By SYDNEY J. FREEDBERG JR.
What's the one technology the Marine Corps Commandant wants more than any other for his riflemen? It wasn't an amphibious vehicle, more JLTVs, a new rifle or friggin' lasers. It is "a smart way to recharge batteries," Gen. Robert Neller told reporters. Neller had a long wishlist for the contractors assembled here for a National Defense Industrial Associationluncheon. “One of the top three,” he said, is MUX, a large scout/attack drone that can fly off an amphibious warship — i.e. not needing an aircraft carrier — to conduct Intelligence, Surveillance, & Reconnaissance (ISR), Electronic Warfare (EW), and precision strike. Some critics have worried about the size and cost of what will be, in Pentagon terms, a Group 4 or Group 5 Unmanned Aerial Vehicle, but Neller seemed willing to consider a big drone if that’s what it took to get long range: The V-22 Osprey tiltrotors taking Marine infantry ashore can fly 500 miles without refueling, he told reporters afterwards, and he wants MUX to match that.
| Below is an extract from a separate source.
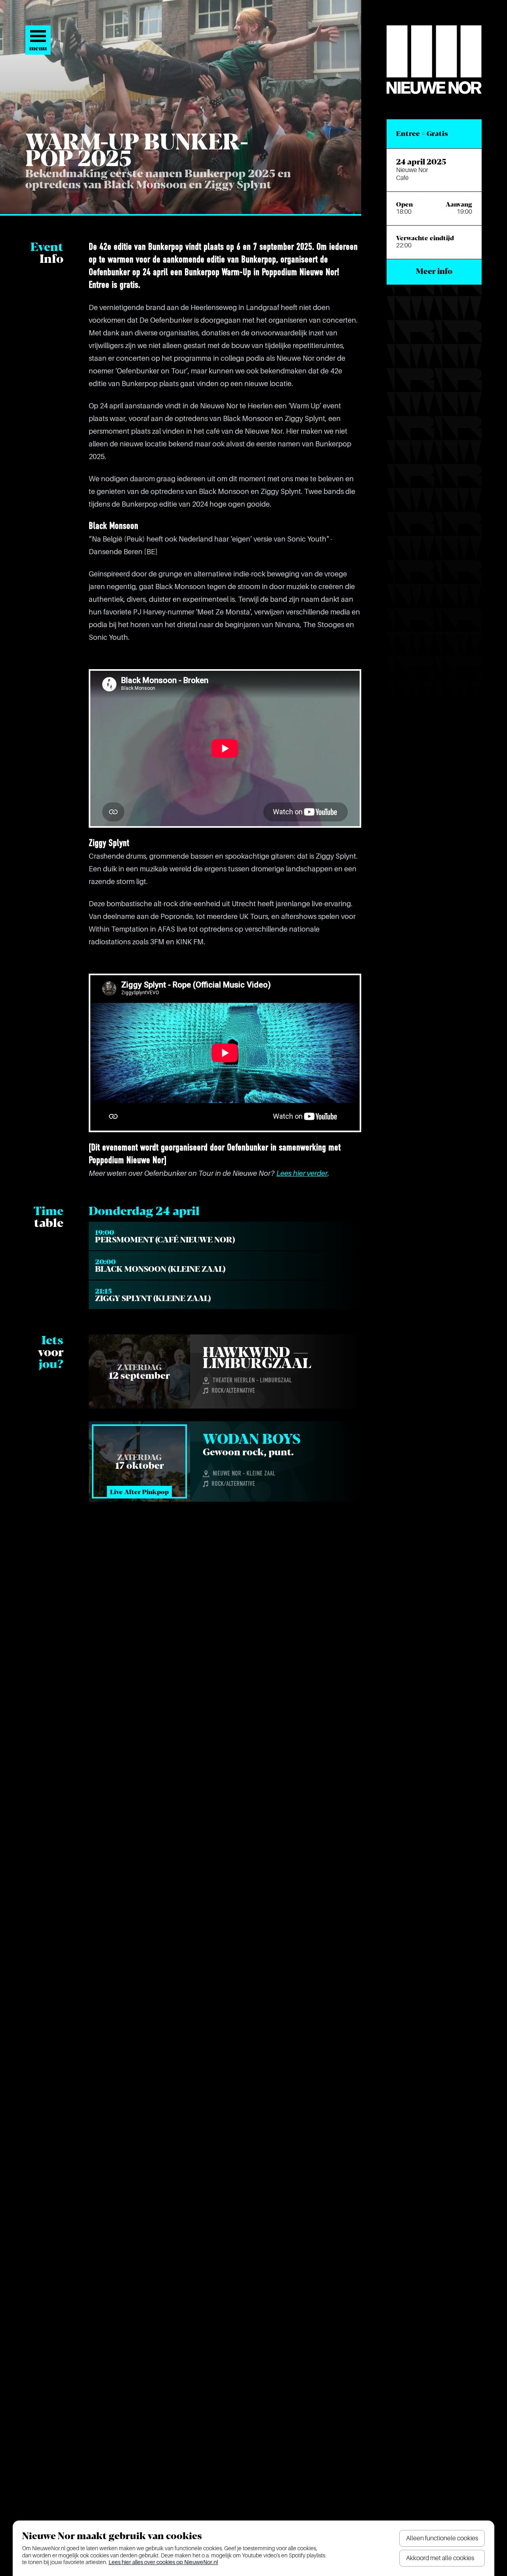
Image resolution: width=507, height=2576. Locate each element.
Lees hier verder (302, 1173)
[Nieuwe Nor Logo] (434, 59)
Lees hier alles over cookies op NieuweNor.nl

Neller also wants smaller drones, both offensive ones to swarm an enemy and miniature scout drones that foot troops can carry with them. “Every rifle squad is going to have their own UAV and that’s happening now,” Neller said. “The problem’s going to be, how do I carry this stuff and how do I charge the batteries?”
So, I asked Neller at an impromptu press conference afterward, what would be the single most important technology you’d like for the infantry?
“That’s a really hard question,” Neller said. He thought hard for a moment before saying what Marines really needed was a way “to recharge batteries — or maintain a sort of expeditionary power capability that doesn’t cause me to have to pull a wagon or something.” (Don’t make the infantry drag diesel generators around, for example).
Marines need “a smart way to recharge batteries, because we keep putting more stuff on ’em, and the more batteries you’ve got to carry, (it) just adds the weight,” Neller said. “The battery’s got to either last longer, or I’ve got to be able to recharge it, or it’s got to be some other form of power.”
“You want everything to be lighter,” Neller said. “Weight is everything with a grunt…. The physical reality of being infantry causes you to make certain decisions and at the end…I’ve got to have ammo, I’ve got to have water, and I’ve got to have something to eat maybe, and then everything else becomes a decision.”
One way to cut weight is to make lighter bullets, Neller said: Replacing traditional brass casings with synthetics, as is already done with tank rounds, can cut weight by a third.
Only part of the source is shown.